Opinions expressed by Entrepreneur contributors are their own.

To an entrepreneur, nothing is more valuable than an original idea, be it a new business plan, a product design or even the look of a Web site. And like any other precious object, these ideas must be protected lest they somehow find their way into the clutches of unscrupulous competitors who would like nothing better than to call the fruits of your labor their own. Enter firstuse.com, an online registry for intellectual properties and other important documents.

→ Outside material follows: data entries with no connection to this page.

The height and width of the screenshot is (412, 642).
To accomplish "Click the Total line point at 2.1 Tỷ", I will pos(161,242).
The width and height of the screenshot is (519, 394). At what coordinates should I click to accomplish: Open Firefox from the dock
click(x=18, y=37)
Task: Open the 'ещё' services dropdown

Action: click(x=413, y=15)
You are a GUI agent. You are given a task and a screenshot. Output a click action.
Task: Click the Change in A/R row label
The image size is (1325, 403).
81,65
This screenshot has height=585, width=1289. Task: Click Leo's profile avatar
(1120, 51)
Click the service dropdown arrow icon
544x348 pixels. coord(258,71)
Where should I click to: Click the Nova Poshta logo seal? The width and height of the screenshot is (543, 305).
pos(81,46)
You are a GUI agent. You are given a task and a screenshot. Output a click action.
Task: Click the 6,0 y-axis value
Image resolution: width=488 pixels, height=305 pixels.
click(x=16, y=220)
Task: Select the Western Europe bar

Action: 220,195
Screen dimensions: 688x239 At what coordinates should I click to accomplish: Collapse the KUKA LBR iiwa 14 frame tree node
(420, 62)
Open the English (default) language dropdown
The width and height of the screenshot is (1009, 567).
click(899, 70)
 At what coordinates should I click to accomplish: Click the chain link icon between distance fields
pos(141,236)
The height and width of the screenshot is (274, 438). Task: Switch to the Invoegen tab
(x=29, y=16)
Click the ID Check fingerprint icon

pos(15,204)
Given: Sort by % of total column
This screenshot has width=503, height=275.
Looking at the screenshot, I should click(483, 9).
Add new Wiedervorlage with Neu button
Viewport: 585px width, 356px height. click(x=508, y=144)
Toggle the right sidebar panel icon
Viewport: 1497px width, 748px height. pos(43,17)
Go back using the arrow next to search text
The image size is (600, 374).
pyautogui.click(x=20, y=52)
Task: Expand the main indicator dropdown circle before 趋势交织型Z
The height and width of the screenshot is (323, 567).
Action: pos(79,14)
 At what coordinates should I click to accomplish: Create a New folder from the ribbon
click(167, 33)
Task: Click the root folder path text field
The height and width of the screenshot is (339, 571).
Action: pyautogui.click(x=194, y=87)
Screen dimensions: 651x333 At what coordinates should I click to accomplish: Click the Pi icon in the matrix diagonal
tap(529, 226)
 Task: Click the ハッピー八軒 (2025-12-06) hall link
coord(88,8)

In business since last October, the company's unique authentication process allows users to document text, graphic, video or audio files in any spoken or computer language without requiring them to divulge the actual contents of the files themselves. To register a document with firstuse. com, the user uploads a copy of the file to the Web site, which creates a `digital fingerprint,' a binary code representation of the file, which firstuse.com encrypts and saves on its database. Then, the company creates a time- and date-stamped digital registration certificate that can be viewed at firstuse.com by anyone seeking to validate the ownership of the file. Document registration can be done 24 hours a day, from any computer in the world with access to the Internet.

While the registration certificate is not a legally binding document, it has already been successfully used in U.S. courts as supplemental documentation of the ownership of intellectual property.

Obviously, there are other ways for you to legally document your intellectual property, ranging from filling out a copyright application to simply sending the document to yourself via registered mail, but firstuse.com contends that there is no other method as timely or as tamper-proof as an online registry. Even data that is stored on a private computer can be easily altered, says Craig Honick, co-founder of firstuse.com.

"Digital files can be backdated or manipulated in other ways," Honick says. "So when you bring them into court or [as evidence in] a dispute of some kind over documentation, someone can easily say `You could have done that last night and dated it two years ago.'"

Registering proprietary information with firstuse.com, which starts at $15 per transaction, may also serve to discourage lawsuits over intellectual property in the first place, contends Honick. "If [competitors] know that you have documentation registered with firstuse, they'll be less likely to challenge your ownership of an idea. It just won't be worth their time or money to try the case."